I have often heard from clients and friends how complicated nutrition is. There are many mixed and sometimes misleading messages coming at us from a variety of sources: television, social media, magazines, fitness gurus, coworkers…
And as technology and research techniques become more advanced we have seen some modifications to the details embedded in nutrition messages but it really doesn’t have to be so complicated!
Here are a few basic nutrition tips that you can put in place today to help improve the health of you and your family
1. Eat more vegetables and whole fruit
Try shifting your plate ratio! Filling half your plate with vegetables and fruit instead of making meat/starch the star of the plate can help boost fibre and antioxidants while reducing saturated fat, trans fat, and total caloric intake
Frozen vegetables and fruit are a great alternative when fresh seasonal products are not practical. They are also great to keep on hand for quick and easy weeknight meals.
2. Choose whole grain options more often
Whole grain products contain more fibre than their “white” counterparts which helps you to feel fuller longer, and are better for blood sugar control (not to mention the digestive benefit)
For an easy whole grain swap, why not try quinoa in place of rice while making a stir fry or stuffed peppers
3. Practice mindful eating
If you are hungry but it is not time for a meal, have a healthy snack!
This may help you to avoid overeating at the next meal
If you are no longer hungry, stop eating! We need to shift away from the old habit of always clearing our plates by overeating. Save the extra and pack it for your lunch tomorrow!
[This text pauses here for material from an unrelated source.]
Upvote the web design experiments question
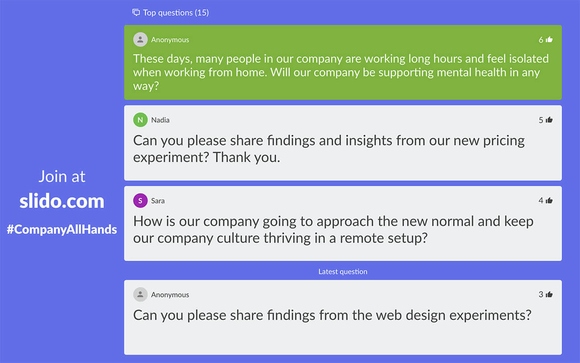The image size is (580, 363). point(549,295)
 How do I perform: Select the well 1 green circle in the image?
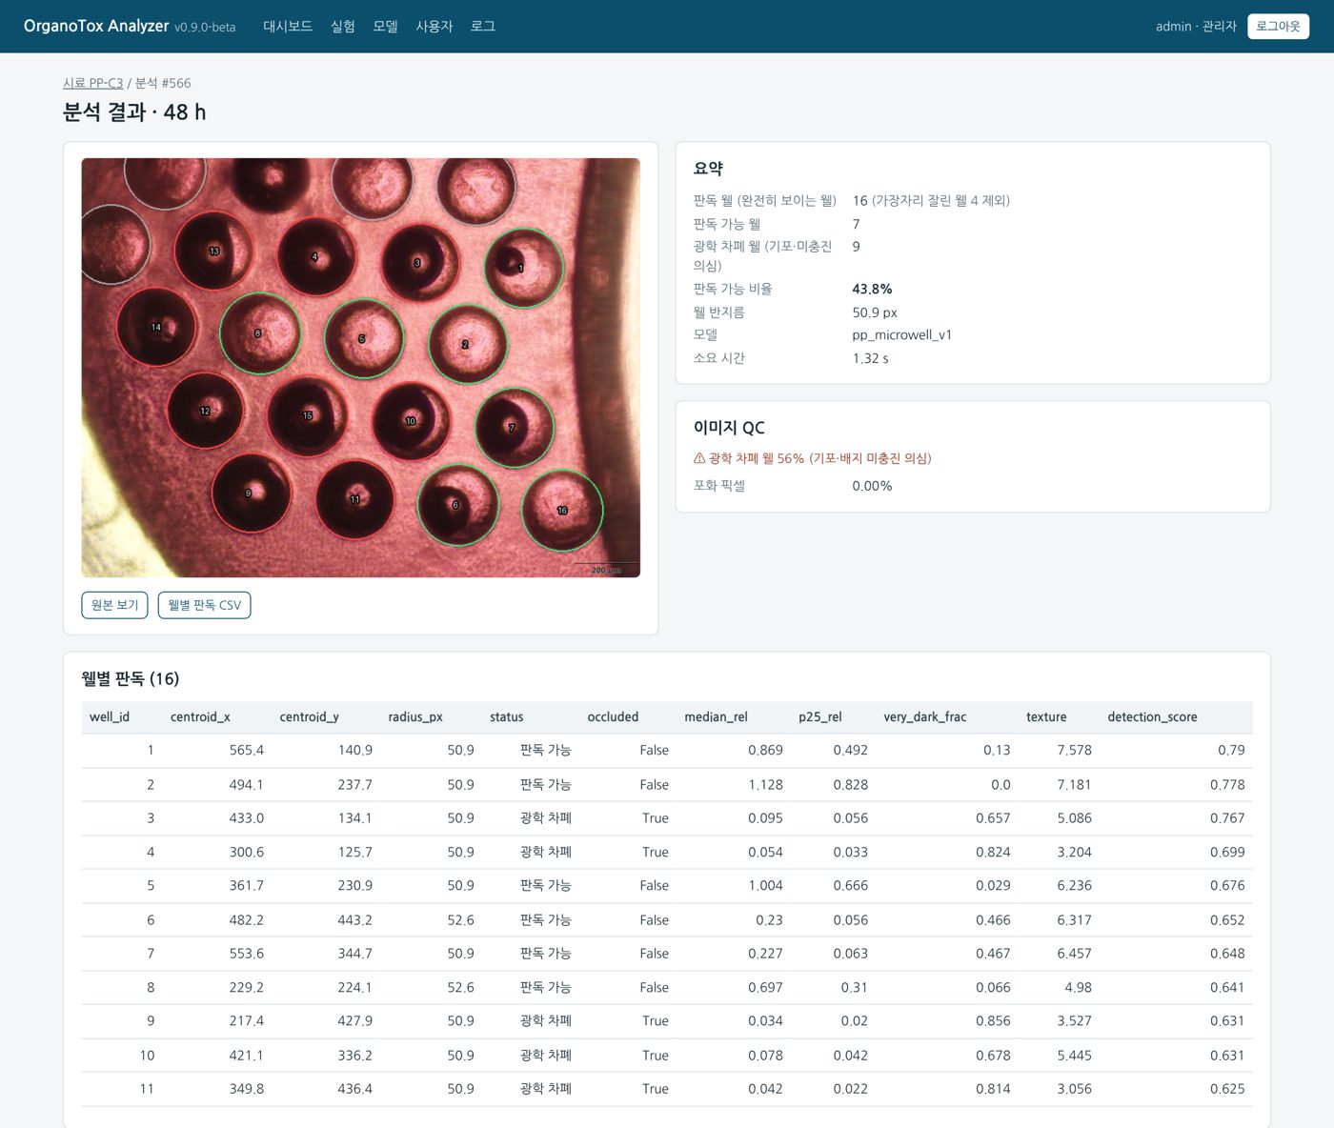pos(524,268)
4. Choose low fat dairy and leaner protein options
Low fat dairy options and leaner cuts of meat (eg fish, chicken) contain less saturated and trans fat than higher fat dairy and red meat
By decreasing your intake of saturated and trans fat you are also decreasing your risk of heart disease!
5. Choose plant based proteins at least a couple times a week
Beans, peas, lentils, nuts, and tofu are great heart healthy options
Try swapping ground beef for lentils in your next pasta sauce, chili, or shepherds pie for a tasty and healthy alternative
6. Make water your drink of choice most often
Juice, pop, and other sweet drinks may be tempting but did you know that one can of pop contains about 10 teaspoons of sugar?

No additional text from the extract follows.